# Serve OPT-30b on SageMaker with DeepSpeed Container without custom inference code.


---

This notebook's CI test result for us-west-2 is as follows. CI test results in other regions can be found at the end of the notebook. 

![This us-west-2 badge failed to load. Check your device's internet connectivity, otherwise the service is currently unavailable](https://prod.us-west-2.tcx-beacon.docs.aws.dev/sagemaker-nb/us-west-2/inference|nlp|realtime|llm|opt30b|djl_deepspeed_deploy_opt30b_no_custom_inference_code.ipynb)

---


In this notebook, we explore how to host a large language model on SageMaker using the latest container launched using from DeepSpeed and DJL. DJL provides for the serving framework while DeepSpeed is the key sharding library we leverage to enable hosting of large models.We use DJLServing as the model serving solution in this example. DJLServing is a high-performance universal model serving solution powered by the Deep Java Library (DJL) that is programming language agnostic. To learn more about DJL and DJLServing, you can refer to our recent blog post (https://aws.amazon.com/blogs/machine-learning/deploy-large-models-on-amazon-sagemaker-using-djlserving-and-deepspeed-model-parallel-inference/).

Language models have recently exploded in both size and popularity.
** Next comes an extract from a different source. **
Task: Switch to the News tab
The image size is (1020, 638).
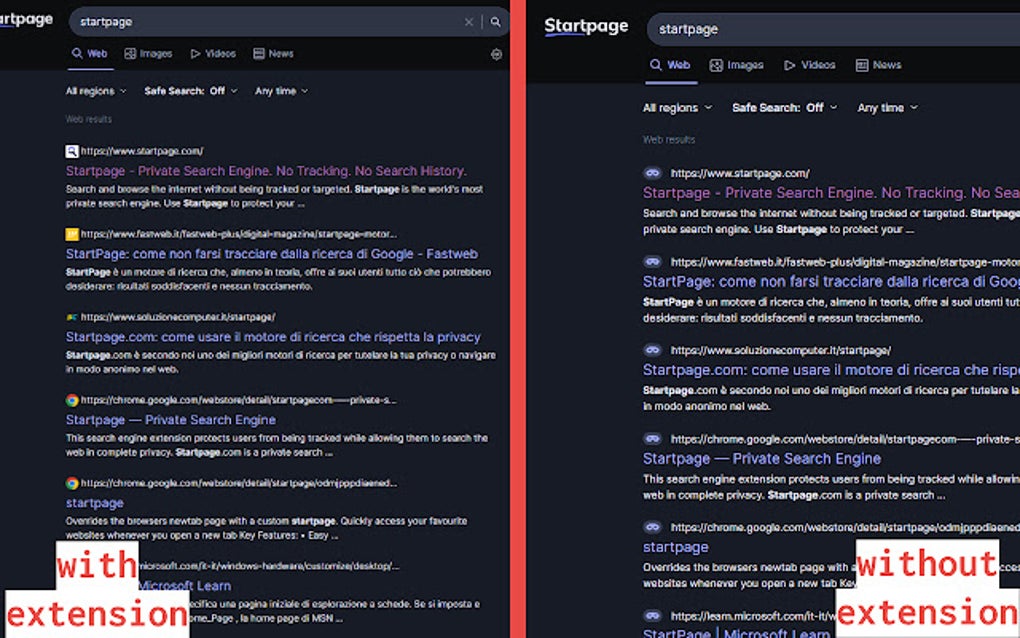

In 2018, BERT-large entered the scene and, with its 340M parameters and novel transformer architecture, set the standard on NLP task accuracy. Within just a few years, state-of-the-art NLP model size has grown by more than 500x with models such as OpenAI’s 175 billion parameter GPT-3 and similarly sized open source Bloom 176B raising the bar on NLP accuracy. This increase in the number of parameters is driven by the simple and empirically-demonstrated positive relationship between model size and accuracy: more is better. With easy access from models zoos such as Hugging Face and improved accuracy in NLP tasks such as classification and text generation, practitioners are increasingly reaching for these large models. However, deploying them can be a challenge because of their size.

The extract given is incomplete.